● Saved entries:

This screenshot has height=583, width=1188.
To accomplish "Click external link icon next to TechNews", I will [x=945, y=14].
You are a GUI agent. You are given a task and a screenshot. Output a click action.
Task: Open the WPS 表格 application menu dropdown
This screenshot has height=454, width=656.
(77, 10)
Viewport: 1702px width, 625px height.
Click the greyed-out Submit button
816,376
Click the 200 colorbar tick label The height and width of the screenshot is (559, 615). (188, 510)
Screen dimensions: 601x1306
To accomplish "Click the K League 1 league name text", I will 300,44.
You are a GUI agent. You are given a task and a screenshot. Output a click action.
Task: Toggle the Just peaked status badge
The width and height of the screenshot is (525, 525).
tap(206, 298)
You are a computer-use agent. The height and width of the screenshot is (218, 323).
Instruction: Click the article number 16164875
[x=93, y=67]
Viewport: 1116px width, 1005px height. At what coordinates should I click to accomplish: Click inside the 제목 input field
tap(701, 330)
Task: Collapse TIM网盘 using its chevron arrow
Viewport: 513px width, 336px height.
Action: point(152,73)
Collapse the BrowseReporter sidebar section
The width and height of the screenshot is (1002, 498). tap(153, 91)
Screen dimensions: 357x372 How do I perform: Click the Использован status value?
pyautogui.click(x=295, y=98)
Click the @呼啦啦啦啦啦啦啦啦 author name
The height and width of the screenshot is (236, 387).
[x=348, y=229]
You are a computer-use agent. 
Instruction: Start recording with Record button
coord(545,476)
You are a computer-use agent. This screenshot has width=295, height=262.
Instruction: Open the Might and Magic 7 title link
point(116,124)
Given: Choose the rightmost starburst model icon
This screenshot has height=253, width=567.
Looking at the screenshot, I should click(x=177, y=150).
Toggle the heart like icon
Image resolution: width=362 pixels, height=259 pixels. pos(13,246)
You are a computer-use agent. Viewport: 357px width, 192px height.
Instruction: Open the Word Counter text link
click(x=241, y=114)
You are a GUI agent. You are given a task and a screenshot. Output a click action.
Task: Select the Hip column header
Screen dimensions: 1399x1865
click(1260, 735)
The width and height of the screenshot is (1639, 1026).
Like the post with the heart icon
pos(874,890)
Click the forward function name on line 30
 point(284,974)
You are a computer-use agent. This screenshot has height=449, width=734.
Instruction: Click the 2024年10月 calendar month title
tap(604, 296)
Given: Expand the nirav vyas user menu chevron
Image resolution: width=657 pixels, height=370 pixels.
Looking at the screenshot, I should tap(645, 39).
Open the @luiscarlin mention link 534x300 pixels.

● Work order:
Each entry must appear in the reply exactly as written.

● Answer below:
This screenshot has height=583, width=1188.
To accomplish "Click external link icon next to TechNews", I will [x=945, y=14].
You are a GUI agent. You are given a task and a screenshot. Output a click action.
Task: Open the WPS 表格 application menu dropdown
This screenshot has height=454, width=656.
(77, 10)
Viewport: 1702px width, 625px height.
Click the greyed-out Submit button
816,376
Click the 200 colorbar tick label The height and width of the screenshot is (559, 615). (188, 510)
Screen dimensions: 601x1306
To accomplish "Click the K League 1 league name text", I will 300,44.
You are a GUI agent. You are given a task and a screenshot. Output a click action.
Task: Toggle the Just peaked status badge
The width and height of the screenshot is (525, 525).
tap(206, 298)
You are a computer-use agent. The height and width of the screenshot is (218, 323).
Instruction: Click the article number 16164875
[x=93, y=67]
Viewport: 1116px width, 1005px height. At what coordinates should I click to accomplish: Click inside the 제목 input field
tap(701, 330)
Task: Collapse TIM网盘 using its chevron arrow
Viewport: 513px width, 336px height.
Action: point(152,73)
Collapse the BrowseReporter sidebar section
The width and height of the screenshot is (1002, 498). tap(153, 91)
Screen dimensions: 357x372 How do I perform: Click the Использован status value?
pyautogui.click(x=295, y=98)
Click the @呼啦啦啦啦啦啦啦啦 author name
The height and width of the screenshot is (236, 387).
[x=348, y=229]
You are a computer-use agent. 
Instruction: Start recording with Record button
coord(545,476)
You are a computer-use agent. This screenshot has width=295, height=262.
Instruction: Open the Might and Magic 7 title link
point(116,124)
Given: Choose the rightmost starburst model icon
This screenshot has height=253, width=567.
Looking at the screenshot, I should click(x=177, y=150).
Toggle the heart like icon
Image resolution: width=362 pixels, height=259 pixels. pos(13,246)
You are a computer-use agent. Viewport: 357px width, 192px height.
Instruction: Open the Word Counter text link
click(x=241, y=114)
You are a GUI agent. You are given a task and a screenshot. Output a click action.
Task: Select the Hip column header
Screen dimensions: 1399x1865
click(1260, 735)
The width and height of the screenshot is (1639, 1026).
Like the post with the heart icon
pos(874,890)
Click the forward function name on line 30
 point(284,974)
You are a computer-use agent. This screenshot has height=449, width=734.
Instruction: Click the 2024年10月 calendar month title
tap(604, 296)
Given: Expand the nirav vyas user menu chevron
Image resolution: width=657 pixels, height=370 pixels.
Looking at the screenshot, I should tap(645, 39).
Open the @luiscarlin mention link 534x300 pixels.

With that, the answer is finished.